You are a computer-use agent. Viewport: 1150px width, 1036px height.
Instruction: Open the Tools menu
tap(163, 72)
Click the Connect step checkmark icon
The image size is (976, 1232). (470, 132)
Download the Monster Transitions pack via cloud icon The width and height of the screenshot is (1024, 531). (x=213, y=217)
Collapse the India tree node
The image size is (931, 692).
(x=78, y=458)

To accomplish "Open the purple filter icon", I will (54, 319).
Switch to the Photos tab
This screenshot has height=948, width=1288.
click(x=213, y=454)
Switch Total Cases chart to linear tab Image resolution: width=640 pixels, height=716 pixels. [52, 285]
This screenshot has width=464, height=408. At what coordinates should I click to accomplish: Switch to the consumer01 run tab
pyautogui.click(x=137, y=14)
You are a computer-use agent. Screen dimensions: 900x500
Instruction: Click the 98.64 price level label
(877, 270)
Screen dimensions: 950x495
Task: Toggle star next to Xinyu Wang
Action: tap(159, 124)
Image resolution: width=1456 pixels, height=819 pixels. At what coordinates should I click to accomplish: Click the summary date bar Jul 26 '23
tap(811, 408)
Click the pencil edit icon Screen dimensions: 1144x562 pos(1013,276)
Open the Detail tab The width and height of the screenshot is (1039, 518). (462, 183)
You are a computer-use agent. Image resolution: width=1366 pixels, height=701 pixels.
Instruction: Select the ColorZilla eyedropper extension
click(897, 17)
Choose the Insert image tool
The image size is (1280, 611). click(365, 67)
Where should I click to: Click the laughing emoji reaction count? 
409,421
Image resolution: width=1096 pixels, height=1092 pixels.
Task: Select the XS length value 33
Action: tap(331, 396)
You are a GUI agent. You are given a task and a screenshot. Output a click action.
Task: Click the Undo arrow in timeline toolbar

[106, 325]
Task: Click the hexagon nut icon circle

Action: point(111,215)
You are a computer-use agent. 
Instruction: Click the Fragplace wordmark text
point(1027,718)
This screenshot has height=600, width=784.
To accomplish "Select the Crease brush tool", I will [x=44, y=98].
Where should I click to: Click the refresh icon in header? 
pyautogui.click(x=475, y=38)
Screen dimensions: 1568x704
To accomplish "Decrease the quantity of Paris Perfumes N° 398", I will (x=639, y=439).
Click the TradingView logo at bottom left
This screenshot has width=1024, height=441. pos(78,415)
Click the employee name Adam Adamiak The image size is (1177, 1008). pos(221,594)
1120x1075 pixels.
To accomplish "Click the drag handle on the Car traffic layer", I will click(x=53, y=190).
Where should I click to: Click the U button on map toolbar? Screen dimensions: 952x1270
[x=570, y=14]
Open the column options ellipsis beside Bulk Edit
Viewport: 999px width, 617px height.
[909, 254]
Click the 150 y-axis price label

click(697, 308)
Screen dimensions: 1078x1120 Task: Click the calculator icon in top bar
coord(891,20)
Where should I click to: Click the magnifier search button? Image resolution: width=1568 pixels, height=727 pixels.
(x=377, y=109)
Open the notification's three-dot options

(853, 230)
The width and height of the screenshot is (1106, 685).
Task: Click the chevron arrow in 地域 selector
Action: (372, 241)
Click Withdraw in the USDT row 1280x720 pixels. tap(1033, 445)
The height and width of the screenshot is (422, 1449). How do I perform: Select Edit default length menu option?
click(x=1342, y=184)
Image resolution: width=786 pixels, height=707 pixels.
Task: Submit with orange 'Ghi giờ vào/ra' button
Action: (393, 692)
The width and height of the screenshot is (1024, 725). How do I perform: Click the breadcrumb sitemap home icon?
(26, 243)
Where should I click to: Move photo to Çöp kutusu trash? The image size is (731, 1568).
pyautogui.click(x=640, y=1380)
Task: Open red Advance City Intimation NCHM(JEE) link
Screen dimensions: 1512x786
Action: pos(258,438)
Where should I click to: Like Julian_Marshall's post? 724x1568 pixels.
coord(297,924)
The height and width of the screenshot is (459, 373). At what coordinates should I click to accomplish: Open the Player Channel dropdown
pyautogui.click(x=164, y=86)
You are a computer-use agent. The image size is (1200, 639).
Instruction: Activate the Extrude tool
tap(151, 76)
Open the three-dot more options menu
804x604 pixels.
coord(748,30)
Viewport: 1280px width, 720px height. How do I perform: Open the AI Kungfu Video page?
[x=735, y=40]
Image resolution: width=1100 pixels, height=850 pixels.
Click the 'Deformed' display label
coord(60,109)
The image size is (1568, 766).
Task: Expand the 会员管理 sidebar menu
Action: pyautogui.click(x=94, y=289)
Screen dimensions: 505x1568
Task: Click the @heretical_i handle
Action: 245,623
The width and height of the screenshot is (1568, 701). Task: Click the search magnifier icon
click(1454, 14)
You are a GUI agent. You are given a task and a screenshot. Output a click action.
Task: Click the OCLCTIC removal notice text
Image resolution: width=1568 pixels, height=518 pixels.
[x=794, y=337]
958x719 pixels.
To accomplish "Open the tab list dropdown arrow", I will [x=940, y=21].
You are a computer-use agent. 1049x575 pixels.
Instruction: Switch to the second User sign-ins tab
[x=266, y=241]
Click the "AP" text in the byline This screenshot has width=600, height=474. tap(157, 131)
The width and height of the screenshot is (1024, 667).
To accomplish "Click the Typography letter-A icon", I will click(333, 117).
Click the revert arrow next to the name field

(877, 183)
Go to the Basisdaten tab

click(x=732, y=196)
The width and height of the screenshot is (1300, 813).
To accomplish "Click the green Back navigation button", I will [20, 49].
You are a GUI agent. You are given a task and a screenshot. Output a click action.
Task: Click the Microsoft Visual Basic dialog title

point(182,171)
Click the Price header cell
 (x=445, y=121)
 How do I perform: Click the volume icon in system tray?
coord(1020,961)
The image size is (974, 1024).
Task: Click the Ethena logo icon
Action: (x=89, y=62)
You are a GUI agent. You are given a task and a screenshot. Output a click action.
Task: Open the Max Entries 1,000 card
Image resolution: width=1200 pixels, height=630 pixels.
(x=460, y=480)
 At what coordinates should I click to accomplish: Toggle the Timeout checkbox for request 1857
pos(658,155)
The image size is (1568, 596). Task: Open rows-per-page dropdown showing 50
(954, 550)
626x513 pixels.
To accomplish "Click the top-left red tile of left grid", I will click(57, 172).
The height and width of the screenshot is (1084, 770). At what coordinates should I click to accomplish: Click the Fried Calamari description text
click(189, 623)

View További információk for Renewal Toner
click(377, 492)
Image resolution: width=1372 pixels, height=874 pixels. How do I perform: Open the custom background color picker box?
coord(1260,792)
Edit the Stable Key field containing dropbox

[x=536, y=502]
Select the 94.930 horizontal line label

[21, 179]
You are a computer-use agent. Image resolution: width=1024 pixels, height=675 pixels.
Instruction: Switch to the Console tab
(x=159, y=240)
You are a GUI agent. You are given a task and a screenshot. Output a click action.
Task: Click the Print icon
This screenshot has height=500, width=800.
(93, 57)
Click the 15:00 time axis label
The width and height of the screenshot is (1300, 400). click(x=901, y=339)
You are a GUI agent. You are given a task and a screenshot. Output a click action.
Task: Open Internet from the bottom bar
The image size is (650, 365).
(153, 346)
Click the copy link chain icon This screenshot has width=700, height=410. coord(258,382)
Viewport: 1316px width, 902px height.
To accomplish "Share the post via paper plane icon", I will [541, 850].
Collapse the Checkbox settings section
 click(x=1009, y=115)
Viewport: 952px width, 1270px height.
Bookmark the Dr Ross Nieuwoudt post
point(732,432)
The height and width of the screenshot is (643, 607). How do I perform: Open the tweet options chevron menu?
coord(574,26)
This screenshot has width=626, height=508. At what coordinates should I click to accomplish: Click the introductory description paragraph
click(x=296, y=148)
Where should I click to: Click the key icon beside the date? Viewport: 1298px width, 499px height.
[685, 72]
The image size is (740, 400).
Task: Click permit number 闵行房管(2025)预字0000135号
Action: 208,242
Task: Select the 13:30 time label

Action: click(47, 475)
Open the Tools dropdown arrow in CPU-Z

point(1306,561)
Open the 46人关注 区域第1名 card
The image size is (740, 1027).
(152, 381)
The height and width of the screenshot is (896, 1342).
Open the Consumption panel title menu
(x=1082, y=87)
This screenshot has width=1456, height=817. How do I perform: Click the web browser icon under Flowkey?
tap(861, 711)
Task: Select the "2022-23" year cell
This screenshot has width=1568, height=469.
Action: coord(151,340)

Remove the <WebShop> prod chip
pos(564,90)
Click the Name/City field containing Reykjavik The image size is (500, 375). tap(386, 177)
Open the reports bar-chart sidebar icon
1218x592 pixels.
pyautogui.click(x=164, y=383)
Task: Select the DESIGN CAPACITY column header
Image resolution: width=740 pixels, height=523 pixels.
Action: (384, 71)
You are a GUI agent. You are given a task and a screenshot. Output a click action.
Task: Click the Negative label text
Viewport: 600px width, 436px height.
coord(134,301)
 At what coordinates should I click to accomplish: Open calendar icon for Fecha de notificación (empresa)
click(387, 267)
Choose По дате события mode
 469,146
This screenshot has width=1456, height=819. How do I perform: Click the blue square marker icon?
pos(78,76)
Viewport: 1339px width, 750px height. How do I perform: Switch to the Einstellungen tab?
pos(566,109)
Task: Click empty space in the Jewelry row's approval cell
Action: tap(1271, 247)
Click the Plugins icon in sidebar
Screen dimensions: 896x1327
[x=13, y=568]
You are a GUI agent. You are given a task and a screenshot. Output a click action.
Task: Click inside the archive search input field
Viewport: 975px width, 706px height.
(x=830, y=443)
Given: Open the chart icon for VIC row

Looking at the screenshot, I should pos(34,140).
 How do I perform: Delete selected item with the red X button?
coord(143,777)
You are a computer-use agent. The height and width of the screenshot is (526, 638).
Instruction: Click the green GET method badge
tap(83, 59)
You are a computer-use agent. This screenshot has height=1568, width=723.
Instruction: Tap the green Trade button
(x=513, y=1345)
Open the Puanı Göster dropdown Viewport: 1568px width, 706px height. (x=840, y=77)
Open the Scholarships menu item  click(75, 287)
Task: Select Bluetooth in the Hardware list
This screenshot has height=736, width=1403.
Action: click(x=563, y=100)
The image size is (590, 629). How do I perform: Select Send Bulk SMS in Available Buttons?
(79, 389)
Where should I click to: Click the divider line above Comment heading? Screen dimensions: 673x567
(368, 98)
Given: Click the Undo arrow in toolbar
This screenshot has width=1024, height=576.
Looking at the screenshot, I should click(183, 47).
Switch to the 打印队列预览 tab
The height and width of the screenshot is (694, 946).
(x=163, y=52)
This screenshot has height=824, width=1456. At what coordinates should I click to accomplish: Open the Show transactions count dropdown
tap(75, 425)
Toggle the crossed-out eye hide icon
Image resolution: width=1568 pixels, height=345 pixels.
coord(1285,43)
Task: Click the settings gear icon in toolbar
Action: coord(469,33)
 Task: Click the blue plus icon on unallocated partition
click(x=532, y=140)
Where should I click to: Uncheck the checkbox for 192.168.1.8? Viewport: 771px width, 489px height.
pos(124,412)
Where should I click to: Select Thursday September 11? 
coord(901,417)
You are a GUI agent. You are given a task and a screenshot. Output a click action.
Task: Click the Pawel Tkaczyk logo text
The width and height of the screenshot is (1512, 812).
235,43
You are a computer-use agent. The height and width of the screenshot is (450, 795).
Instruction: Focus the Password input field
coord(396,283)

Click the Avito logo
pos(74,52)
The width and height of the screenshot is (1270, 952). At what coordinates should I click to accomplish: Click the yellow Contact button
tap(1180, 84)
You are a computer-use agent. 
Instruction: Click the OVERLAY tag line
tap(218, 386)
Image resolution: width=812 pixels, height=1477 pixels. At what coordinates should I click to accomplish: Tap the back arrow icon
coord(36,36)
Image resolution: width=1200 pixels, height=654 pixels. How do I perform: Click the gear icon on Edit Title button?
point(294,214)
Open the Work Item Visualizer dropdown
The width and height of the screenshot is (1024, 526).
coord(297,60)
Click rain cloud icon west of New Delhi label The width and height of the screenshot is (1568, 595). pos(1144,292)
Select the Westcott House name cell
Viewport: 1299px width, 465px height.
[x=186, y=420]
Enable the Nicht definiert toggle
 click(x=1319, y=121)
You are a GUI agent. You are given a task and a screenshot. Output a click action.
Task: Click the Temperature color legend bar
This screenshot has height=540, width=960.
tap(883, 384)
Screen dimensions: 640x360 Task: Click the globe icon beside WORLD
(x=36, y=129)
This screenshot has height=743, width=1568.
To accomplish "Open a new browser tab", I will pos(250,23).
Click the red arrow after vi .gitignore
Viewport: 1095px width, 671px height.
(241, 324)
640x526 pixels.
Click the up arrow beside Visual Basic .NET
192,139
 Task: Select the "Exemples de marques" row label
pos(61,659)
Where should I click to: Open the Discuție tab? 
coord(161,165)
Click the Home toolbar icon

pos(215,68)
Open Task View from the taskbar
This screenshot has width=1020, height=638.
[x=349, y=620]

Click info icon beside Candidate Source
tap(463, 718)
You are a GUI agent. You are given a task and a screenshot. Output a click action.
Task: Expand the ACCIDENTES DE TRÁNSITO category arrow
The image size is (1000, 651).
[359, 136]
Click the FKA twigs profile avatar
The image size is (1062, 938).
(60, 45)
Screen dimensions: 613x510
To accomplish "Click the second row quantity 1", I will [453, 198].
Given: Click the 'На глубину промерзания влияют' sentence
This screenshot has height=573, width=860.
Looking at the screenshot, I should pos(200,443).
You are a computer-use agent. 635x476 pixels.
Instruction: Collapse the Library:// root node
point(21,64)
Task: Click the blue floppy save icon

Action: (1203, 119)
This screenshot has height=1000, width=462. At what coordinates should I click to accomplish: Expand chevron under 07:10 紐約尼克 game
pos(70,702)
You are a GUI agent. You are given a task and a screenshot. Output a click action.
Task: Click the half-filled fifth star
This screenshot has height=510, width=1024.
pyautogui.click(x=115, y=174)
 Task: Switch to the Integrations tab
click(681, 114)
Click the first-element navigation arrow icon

Task requirements: Retype the records above, but only those lines that fall between the line containing "Click the Home toolbar icon" and the line containing "Task: Expand the ACCIDENTES", with both of those lines included, exactly as written.

Written response:
Click the Home toolbar icon

pos(215,68)
Open Task View from the taskbar
This screenshot has width=1020, height=638.
[x=349, y=620]

Click info icon beside Candidate Source
tap(463, 718)
You are a GUI agent. You are given a task and a screenshot. Output a click action.
Task: Expand the ACCIDENTES DE TRÁNSITO category arrow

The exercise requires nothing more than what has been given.